# Enunciado 1
Transcreva sem nenhuma alteração as linhas que vêm depois do texto sobre o escândalo, da linha que contém "You are a GUI" até a linha que contém "Action: [x=8, y=14]", incluindo as duas.

# Documento de origem
________________________
O escândalo indireto existe quando alguém provoca um mal pelo seu exemplo ou pelas suas palavras, sem a intenção de fazer o mal, mas sim por leviandade ou vício, como é, por exemplo, a jogatina, a bebedeira, a preguiça, as modas inconvenientes, conversações livres, falta de comportamento na igreja, etc. Quanto ao escândalo passivo, ou escândalo recebido, este provém do escândalo ativo, direto ou indireto, embora possa acontecer que uma obra boa em si e na intenção venha a ser, para o próximo, uma ocasião de pecado.
Esse desvio pode acontecer:
1. Por causa da ignorância ou da falta de critério, que enxerga o mal onde não existe em realidade: é o escândalo dos fracos.
2. Por causa da malícia de quem quer escandalizar-se, interpretando tendenciosamente os ditos ou feitos alheios: é o escândalo dos fariseus, de que fala várias vezes Nosso Senhor: — Ai de vós! Fariseus hipócritas!

II. Gravidade do escândalo

Esta gravidade deduz-se de duas razões: pelo mal que faz e pelo contágio com que se espalha.
1. Se é um crime tirar a vida do corpo, crime mais execrando é tirar a vida da alma. Ora, o escandaloso, pelo seu mau exemplo, pode facilmente perder as almas fracas, que se deixam levar mais facilmente pelos maus exemplos do que pelos bons. Por isso, Nosso Senhor amaldiçoa aquele que dá escândalo: Ai do mundo por causa dos escândalos! ... Ai daquele homem por quem vem o escândalo... (Mat. XVIII, 7,8) Melhor lhe fora que se lhe pendurasse ao pescoço a mó que um asno faz girar, e que o lançassem no fundo do mar. (ibid. 6)
2.  Quanto mais grave é o escândalo, tanto mais contagiosos são os resultados. O caráter desta gravidade varia conforme as circunstâncias. Essas circunstâncias são:
a) A intenção do escandaloso. Quanto melhor o autor conhece a malícia de seu pecado, tanto mais pesada é sua responsabilidade. Desse modo, é claro que o escândalo direto, sendo calculado, é pior por natureza do que o escândalo indireto. Por exemplo: conversar na igreja, de propósito, para perturbar a oração dos fiéis ou o serviço divino, pode até ser um pecado grave: é um escândalo direto. Conversar sem reflexão ou maldade, mas por leviandade, seria um pecado mais leve, porque é um escândalo indireto.
b) A influência da pessoa que escandaliza os outros; assim, a falta de um superior, de uma autoridade, é mais grave do que a de um inferior ou de um pobre ignorante.
c) A qualidade das pessoas escandalizadas influi também na gravidade do pecado. Escandalizar crianças, inocentes, pessoas fracas, em maior ou menor número. Nosso Senhor tem uma maldição especial para quem escandalizar crianças. (Mat. XVIII. 6)
d) A gravidade das faltas, que o escândalo motivar, por sua vez, exercerá sua influência sobre a gravidade do escândalo, de modo que um pecado venial em si pode tornar-se mortal, se provocar faltas graves por parte dos escandalizados.
________________________
# Enunciado 2
Dê continuidade ao texto sobre o escândalo a partir do ponto em que ele termina.

# Material do exercício
________________________
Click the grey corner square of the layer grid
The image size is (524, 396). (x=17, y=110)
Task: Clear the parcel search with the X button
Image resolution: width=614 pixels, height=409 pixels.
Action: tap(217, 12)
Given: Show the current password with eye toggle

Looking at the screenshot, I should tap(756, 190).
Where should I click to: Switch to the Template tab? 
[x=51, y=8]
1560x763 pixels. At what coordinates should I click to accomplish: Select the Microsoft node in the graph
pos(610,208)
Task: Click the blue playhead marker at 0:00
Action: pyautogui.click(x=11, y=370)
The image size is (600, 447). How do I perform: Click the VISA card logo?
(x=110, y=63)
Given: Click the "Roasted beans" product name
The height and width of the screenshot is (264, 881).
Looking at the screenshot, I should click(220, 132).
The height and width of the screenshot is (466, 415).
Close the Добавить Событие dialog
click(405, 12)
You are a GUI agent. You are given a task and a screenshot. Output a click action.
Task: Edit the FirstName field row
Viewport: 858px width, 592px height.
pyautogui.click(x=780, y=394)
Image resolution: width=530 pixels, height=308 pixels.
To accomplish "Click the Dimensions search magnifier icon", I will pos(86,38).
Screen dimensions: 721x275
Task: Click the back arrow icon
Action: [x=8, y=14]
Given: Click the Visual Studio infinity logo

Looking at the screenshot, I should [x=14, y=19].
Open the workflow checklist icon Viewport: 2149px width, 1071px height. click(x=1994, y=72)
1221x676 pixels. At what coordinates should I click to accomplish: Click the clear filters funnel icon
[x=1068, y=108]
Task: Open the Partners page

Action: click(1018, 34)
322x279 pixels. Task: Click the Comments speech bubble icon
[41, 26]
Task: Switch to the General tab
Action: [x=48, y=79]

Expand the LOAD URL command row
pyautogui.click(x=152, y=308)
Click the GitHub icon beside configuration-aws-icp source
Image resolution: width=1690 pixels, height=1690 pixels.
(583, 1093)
________________________
# Resultado 1
You are a GUI agent. You are given a task and a screenshot. Output a click action.
Task: Edit the FirstName field row
Viewport: 858px width, 592px height.
pyautogui.click(x=780, y=394)
Image resolution: width=530 pixels, height=308 pixels.
To accomplish "Click the Dimensions search magnifier icon", I will pos(86,38).
Screen dimensions: 721x275
Task: Click the back arrow icon
Action: [x=8, y=14]

# Resultado 2
III. Conclusão

Sendo o escândalo um pecado de graves consequências, é preciso que todo católico o afaste cuidadosamente. Fugindo do escândalo direto, sempre e claramente proibido, desde que o fim é mau. No escândalo indireto, evitando o que é evidentemente mau; e nas obras lícitas, porém más em aparência, evitá-las também, desde que não haja necessidade premente.
Quanto ao escândalo dos fracos, a caridade aconselha que se abandone até uma obra boa, quando houver perigo de redundar em ocasião de pecado para alguém. Limitemo-nos aos belos exemplos dos santos a este respeito: Eleazar preferindo morrer antes que dar escândalo.

EXEMPLOS

1. Eleazar

Um dos mais belos exemplos de fidelidade à lei de Deus é o de Eleazar, que preferiu morrer antes que escandalizar seus patrícios. O santo ancião era um dos primeiros doutores da lei de Israel, quando o ímpio Antíoco obrigou os judeus a sacrificarem aos ídolos. Abriram-lhe a boca à força, obrigando-o a comer carnes proibidas ou a morrer. O ancião escolheu a morte. Aconselharam-lhe os amigos que para escapar à morte fingisse comer dessas carnes ou fingisse sacrificar aos ídolos. Eleazar respondeu com firmeza e dignidade:

Não é digno da minha idade usar de uma tal ficção, pois dela pode resultar que muitos jovens, julgando que eu, aos noventa anos, tenha passado para a vida dos pagãos, venham também eles, por causa deste meu fingimento, para conservar um pequeno resto de uma vida corruptível, a cair em erro; e com isso eu atrairia a vergonha e a execração sobre a minha velhice. Se eu posso livrar-me, presentemente, dos suplícios dos homens, não poderia entretanto fugir à mão do Todo-poderoso, nem na vida, nem depois da morte. Deste modo morrerei valorosamente, mostrando-me digno da minha velhice e deixando aos jovens um exemplo de fortaleza. E logo que acabou de dizer estas palavras foi arrastado para o suplício. (II Macabeus VI. 18-30)

2. Os grandes culpados

Um soldado francês chamado Bonard foi condenado a ser fuzilado. Tinha cometido vários crimes. Arrependeu-se e preparou-se piedosamente para a morte. Ao chegar no lugar da execução, disse: Morro arrependido, pedi perdão a Deus, e nele ponho toda a minha confiança; porém há homens que são mais culpados do que eu: são esses escritores e jornalistas que me perderam, inspirando-me o desprezo da religião e a revolta contra a autoridade.
Tinha razão, sem dúvida, mas era culpado de ter lido tais escritos. Os escândalos são incêndios; vê-se onde começam, mas ignora-se onde irão parar.

3. Maus companheiros

Refere Collet que um estudante, que possuía em alto grau as virtudes que se podem desejar num moço, mas que, por desgraça, muito frequente naquela idade, deu com um mau companheiro, que, entregue às mais vergonhosas paixões, ateou no coração do moço fogo criminoso que consumia o seu; de sorte que, desde então, se tornou um grande libertino.
Seus amigos, aflitos, suplicaram-lhe que voltasse ao bom caminho deixado; mas tudo foi inútil. Deu-se, então, uma certa noite, o infeliz acordou dando horríveis gritos; os presentes acudiram, tentando acalmá-lo, e chamaram um sacerdote, que o exortou a voltar-se para Deus.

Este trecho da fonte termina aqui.